Gabriela Valente
O Globo
Segundo BC, cédulas antigas podem ficar em circulação mais tempo se corte de R$ 600 milhões impedir fabricação de mais notas
André Coelho / O Globo
O diretor do BC Altamir Lopes com a nova nota de R$ 5:
cédulas antigas podem ficar em circulação por mais tempo
BRASÍLIA — O corte do orçamento pode atrasar a total substituição das notas de R$ 5 e R$ 2 por cédulas novas, que entraram em circulação nesta segunda-feira.
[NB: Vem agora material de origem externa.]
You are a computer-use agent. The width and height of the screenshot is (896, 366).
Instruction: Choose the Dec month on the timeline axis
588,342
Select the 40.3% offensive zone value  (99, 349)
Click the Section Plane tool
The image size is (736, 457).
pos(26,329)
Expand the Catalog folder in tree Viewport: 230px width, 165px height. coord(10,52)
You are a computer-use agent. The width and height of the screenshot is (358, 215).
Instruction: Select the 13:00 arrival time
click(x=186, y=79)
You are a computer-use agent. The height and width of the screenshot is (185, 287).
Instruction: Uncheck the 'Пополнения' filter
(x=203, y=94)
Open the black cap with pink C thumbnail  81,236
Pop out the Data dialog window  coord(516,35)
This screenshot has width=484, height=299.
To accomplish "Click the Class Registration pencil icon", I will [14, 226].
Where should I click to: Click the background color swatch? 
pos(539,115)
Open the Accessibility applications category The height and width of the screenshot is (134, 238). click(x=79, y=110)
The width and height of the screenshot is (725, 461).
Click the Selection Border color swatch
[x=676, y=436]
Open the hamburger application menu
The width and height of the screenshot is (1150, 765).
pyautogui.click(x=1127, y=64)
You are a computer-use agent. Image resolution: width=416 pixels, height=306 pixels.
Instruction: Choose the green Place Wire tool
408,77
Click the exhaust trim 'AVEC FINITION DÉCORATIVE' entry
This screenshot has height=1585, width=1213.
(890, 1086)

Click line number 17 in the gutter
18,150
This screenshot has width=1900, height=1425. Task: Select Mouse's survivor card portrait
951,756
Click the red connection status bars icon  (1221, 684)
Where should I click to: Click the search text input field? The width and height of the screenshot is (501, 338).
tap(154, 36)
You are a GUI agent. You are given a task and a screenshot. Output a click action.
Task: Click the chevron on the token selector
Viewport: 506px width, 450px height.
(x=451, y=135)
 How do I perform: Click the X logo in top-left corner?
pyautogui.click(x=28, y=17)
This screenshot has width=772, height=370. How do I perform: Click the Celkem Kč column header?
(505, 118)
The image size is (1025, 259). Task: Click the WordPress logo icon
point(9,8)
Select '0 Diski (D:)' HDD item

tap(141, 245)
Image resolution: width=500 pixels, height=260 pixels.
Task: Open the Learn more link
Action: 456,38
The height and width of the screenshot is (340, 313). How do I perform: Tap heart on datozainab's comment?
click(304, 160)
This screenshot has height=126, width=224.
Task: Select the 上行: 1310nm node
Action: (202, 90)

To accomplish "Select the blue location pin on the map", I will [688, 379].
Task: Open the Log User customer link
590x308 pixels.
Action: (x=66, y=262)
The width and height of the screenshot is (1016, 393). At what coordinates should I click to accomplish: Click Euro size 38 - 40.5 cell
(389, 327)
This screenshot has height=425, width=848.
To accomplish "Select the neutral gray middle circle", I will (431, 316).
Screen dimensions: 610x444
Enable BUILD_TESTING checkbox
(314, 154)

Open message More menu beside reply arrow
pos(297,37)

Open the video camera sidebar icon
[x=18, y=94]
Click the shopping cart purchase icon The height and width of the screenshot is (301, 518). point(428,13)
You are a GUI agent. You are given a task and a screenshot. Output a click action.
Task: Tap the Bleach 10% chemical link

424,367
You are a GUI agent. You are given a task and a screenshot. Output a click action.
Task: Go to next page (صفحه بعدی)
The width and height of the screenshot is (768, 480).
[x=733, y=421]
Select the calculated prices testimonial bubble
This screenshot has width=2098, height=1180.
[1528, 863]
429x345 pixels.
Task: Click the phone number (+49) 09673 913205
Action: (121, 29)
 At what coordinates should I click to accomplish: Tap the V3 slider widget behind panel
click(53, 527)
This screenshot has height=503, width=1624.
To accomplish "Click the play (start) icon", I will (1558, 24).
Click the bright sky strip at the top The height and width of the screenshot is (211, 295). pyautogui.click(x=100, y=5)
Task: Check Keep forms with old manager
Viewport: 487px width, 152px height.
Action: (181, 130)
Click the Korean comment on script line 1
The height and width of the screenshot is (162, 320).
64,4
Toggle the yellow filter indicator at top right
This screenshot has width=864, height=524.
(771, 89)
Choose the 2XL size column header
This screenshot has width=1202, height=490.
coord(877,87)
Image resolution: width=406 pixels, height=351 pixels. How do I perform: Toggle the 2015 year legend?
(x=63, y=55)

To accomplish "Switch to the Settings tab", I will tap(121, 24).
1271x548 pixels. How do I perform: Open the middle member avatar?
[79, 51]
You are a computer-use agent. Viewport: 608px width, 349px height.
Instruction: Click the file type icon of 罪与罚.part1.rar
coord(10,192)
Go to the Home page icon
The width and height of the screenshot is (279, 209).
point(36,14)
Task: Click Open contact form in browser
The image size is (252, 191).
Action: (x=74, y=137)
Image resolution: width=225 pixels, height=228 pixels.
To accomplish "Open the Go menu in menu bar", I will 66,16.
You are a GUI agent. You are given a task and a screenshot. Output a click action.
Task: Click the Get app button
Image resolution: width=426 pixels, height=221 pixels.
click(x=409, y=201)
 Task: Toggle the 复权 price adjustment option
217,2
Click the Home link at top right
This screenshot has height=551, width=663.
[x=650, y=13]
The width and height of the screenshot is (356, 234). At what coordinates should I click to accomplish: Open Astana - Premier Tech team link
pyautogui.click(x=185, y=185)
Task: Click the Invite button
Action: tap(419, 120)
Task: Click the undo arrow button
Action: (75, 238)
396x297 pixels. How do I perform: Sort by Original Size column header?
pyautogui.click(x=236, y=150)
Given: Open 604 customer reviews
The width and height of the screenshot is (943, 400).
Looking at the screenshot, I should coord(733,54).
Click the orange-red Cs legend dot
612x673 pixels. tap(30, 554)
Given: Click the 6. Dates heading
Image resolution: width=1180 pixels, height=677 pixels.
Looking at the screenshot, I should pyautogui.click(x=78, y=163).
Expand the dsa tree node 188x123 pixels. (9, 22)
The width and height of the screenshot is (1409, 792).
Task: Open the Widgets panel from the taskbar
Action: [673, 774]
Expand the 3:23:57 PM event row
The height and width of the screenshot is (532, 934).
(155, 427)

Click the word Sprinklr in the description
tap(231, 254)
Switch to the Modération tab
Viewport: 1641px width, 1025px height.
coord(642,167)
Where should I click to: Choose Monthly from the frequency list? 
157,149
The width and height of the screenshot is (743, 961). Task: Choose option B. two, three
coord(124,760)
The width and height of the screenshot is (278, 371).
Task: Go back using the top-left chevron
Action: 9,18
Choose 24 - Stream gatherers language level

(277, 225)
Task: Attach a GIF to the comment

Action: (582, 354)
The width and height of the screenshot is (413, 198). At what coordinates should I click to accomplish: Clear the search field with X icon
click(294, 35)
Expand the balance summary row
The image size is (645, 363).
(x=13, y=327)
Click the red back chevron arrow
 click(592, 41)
Segundo o diretor de Administração do Banco Central (BC), Altamir Lopes, se o contingenciamento de R$ 600 milhões dos recursos destinados à fabricação de dinheiro novo interferir na substituição das notas antigas, a autoridade monetária poderá deixar as cédulas do modelo anterior mais tempo com a população do que o programado.
No entanto, ele afirmou que já estão impressas 75 milhões de cédulas de R$ 2 e o mesmo volume de notas de R$ 5. Segundo Lopes, esse estoque é suficiente para atender todo o país agora.
— O que pode ocorrer é um atraso no recolhimento do dinheiro antigo — argumentou o diretor.
Altamir Lopes fez uma apresentação dos itens de segurança da nota. Como as notas têm tamanhos diferentes, fica mais difícil um falsário fazer uma lavagem química para usar o papel moeda e imprimir uma cédula de maior valor. Além disso, há nessas notas, mecanismos como a marca d’água, o alto relevo na lateral e ainda o quebra cabeça com o número.
As novas notas são mais caras que as antigas. Além dos mecanismos tecnológicos, há ainda uma leve camada de verniz que faz com que a cédula suje menos e dure mais. Por causa dessas mudanças, a nota de R$ 2 é 1,4% mais cara que a anterior. O preço do milheiro é de R$ 175,30. Já mil notas de R$ 5 custam para serem produzidas R$ 178,92: 7,1% mais que as cédulas antigas.